There were immediate financial concerns as we were losing £1,000 per week without hirers. In April my gloom lifted when we applied for and received a £10,000 grant from the Small Business Grant Fund, impressively organised by the District Council. I consoled myself that, now, our income was protected for the best part of three months. A few weeks later we received a letter from TDC advising us that we were not eligible for the grant as the Department for Business, Energy and Industrial Strategy (DBEIS) had changed the eligibility conditions precluding precepting authorities from the fund. The same is true of all the other grant schemes that the government has offered, meaning that Town and Parish Councils are the only tier of government receiving no financial support. The exclusion of “precepting authorities” is interesting in that it seems to suggest that DBEIS have concluded that local councils can easily make good their losses by increasing the precept next year. Given the economic situation, I’m not so sure that is the case. At the moment, I’m still sitting on the grant money and arguing our case with DBEIS and with our MP. It is, however, a battle I will lose.
At the same time that the Town Hall shut so, too, did all our outdoor play and sports facilities. We were able to re-open most of them from the beginning of July but, for now, the MUGA remains closed. This is because contractors have been working to fit additional supports and roof netting. As of 15 July they are awaiting deliveries of additional materials and cannot finish the job until they have them. As soon as the work is completed the MUGA will be re-opened.
The Town Hall is also re-emerging from the twilight world of the last few months. Our first hirer re-commenced their operations on 13 July. That was Michael Bowman, the auction valuer. Over the next couple of weeks the various craft groups, yoga and Tai Chi will be returning. Each of these groups have completed a Covid 19 risk assessment leaving both they and us confident that they can operate safely. The bulk of our hirers, particularly the exercise/keep fit groups, are delaying their return until September.
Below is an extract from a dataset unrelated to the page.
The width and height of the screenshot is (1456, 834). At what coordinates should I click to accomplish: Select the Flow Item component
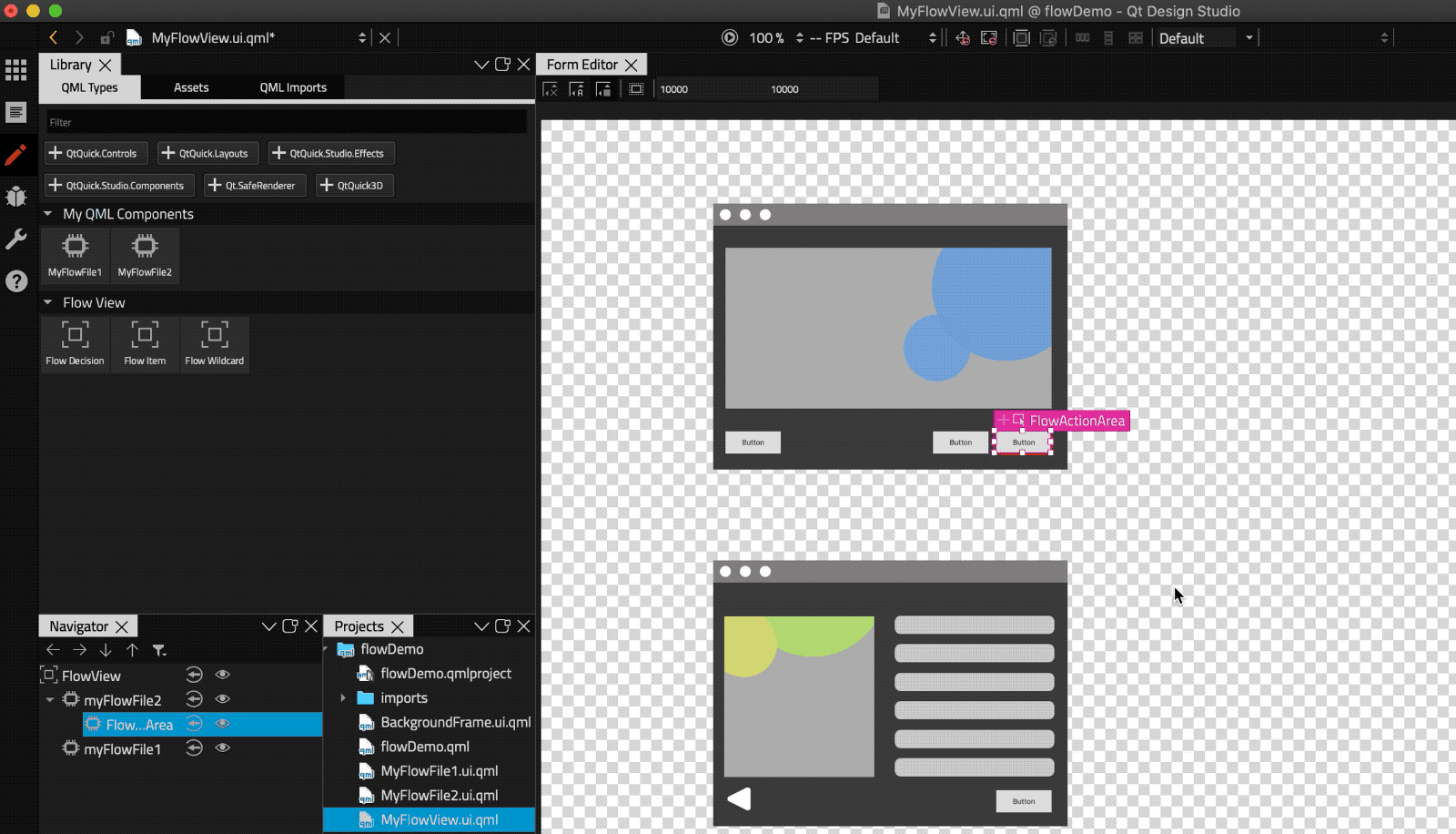[145, 344]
Whilst we are opening the Town Hall to hirers we are not, at this moment, re-opening the Town Council offices. Amii and Diane will continue to work mostly from home but, from 27 July there will be one member of staff in the office each day. As throughout this pandemic we will be contactable by telephone and email. It’s difficult to predict anything at the moment but I am planning to open the Council offices to the public from 7 September.